§ **EXERCISE BRIEF**: Scan the records for lines with the word "sheet", and copy every such line.

§ **SUPPLIED DATA**:
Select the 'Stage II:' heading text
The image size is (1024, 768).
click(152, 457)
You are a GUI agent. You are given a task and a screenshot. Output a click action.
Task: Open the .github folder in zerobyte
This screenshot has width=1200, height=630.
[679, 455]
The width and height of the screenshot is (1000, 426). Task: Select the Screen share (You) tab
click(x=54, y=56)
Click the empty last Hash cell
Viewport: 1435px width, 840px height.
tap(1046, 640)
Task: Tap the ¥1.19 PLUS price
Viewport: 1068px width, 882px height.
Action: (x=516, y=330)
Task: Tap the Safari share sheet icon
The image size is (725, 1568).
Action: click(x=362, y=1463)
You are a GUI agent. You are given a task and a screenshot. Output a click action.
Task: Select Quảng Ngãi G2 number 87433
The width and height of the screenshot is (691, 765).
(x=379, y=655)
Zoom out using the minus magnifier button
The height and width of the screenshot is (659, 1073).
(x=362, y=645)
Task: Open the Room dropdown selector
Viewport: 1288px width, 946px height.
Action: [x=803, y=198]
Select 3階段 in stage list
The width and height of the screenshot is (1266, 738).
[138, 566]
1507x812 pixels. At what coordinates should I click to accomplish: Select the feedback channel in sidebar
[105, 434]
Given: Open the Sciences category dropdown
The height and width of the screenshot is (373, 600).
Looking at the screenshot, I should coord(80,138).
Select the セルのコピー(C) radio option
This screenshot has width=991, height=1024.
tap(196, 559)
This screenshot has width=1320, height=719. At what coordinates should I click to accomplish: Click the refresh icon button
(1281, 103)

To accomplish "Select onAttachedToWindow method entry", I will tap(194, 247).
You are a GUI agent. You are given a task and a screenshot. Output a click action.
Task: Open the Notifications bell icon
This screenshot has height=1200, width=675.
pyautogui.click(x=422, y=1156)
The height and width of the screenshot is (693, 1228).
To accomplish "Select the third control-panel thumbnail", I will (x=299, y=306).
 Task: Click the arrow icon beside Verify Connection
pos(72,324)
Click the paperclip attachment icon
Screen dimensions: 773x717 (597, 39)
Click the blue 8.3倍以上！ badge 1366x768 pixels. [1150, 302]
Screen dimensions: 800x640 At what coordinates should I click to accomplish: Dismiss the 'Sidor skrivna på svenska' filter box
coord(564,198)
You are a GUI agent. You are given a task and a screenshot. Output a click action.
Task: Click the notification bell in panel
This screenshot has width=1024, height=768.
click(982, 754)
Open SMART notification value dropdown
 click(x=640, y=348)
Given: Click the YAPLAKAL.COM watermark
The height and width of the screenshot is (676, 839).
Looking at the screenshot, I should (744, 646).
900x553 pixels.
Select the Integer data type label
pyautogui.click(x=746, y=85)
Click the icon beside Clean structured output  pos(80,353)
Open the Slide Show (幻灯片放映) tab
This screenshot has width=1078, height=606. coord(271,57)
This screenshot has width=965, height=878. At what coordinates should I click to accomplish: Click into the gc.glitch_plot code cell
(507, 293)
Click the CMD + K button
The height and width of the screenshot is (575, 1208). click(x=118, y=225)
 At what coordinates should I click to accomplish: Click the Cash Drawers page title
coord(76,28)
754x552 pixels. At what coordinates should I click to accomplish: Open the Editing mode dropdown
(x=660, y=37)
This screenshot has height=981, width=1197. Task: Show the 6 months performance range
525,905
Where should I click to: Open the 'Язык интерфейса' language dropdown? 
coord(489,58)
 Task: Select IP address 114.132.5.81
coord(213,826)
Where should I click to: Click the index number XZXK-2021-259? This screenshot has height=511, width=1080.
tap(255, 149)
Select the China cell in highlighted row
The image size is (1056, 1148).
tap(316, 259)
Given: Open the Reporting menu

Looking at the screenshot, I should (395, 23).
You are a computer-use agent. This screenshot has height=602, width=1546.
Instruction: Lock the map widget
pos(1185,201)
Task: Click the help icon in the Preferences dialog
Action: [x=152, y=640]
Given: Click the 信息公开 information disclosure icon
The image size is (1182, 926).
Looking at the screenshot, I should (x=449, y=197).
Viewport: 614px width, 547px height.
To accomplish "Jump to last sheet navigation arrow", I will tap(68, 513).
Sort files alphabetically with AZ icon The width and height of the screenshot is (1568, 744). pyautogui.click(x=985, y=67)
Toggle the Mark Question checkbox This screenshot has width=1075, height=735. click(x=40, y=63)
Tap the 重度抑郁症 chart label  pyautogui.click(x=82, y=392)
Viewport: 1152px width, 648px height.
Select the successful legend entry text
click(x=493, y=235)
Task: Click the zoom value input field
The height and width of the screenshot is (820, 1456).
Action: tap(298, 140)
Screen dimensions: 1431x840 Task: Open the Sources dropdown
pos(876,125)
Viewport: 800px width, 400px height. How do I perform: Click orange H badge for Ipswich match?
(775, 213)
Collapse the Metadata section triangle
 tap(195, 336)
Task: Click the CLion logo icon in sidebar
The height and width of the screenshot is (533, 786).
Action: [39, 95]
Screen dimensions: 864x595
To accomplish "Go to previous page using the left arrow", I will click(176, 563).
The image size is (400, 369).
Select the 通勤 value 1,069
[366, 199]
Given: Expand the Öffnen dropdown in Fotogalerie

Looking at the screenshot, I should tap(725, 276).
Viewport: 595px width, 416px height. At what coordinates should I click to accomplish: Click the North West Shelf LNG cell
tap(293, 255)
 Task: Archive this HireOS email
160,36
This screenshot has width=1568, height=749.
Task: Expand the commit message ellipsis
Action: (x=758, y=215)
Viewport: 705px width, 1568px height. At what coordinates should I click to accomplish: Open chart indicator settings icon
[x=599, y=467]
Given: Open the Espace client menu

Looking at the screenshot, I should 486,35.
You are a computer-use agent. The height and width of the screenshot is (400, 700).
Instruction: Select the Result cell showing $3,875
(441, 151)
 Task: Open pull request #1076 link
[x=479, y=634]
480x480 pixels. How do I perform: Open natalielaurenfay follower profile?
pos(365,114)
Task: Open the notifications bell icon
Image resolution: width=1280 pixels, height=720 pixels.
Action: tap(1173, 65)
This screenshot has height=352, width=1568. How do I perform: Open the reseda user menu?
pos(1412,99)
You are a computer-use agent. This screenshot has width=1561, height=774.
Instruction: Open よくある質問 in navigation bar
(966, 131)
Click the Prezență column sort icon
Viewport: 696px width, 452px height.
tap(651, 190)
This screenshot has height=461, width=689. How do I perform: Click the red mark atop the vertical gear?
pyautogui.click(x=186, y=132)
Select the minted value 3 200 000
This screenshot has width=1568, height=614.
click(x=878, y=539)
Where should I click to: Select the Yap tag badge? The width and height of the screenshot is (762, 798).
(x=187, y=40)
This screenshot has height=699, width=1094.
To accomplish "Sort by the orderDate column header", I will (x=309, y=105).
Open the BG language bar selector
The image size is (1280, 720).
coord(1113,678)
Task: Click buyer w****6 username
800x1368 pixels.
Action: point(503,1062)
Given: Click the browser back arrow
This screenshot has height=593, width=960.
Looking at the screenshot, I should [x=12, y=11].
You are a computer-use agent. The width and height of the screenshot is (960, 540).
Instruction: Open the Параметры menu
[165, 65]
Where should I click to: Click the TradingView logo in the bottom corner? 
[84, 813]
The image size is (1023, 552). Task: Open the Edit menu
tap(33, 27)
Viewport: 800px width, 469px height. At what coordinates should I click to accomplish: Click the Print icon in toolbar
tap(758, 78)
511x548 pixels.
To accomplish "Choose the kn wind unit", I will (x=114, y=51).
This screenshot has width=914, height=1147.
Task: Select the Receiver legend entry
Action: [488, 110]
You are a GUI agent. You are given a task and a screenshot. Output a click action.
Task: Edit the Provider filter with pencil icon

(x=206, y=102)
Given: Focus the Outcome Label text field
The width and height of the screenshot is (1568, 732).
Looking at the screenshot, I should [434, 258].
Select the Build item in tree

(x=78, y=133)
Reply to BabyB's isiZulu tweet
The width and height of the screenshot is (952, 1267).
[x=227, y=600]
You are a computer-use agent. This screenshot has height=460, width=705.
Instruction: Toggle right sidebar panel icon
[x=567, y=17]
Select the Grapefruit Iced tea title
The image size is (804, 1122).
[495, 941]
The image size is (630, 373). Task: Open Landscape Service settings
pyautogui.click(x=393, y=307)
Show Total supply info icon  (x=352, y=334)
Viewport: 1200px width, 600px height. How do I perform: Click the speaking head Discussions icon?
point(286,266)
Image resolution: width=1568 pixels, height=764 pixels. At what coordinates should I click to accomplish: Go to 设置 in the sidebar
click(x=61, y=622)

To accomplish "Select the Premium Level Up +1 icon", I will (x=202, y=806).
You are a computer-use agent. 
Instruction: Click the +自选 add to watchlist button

§ **YOUR SOLUTION**:
Task: Tap the Safari share sheet icon
To accomplish "Jump to last sheet navigation arrow", I will tap(68, 513).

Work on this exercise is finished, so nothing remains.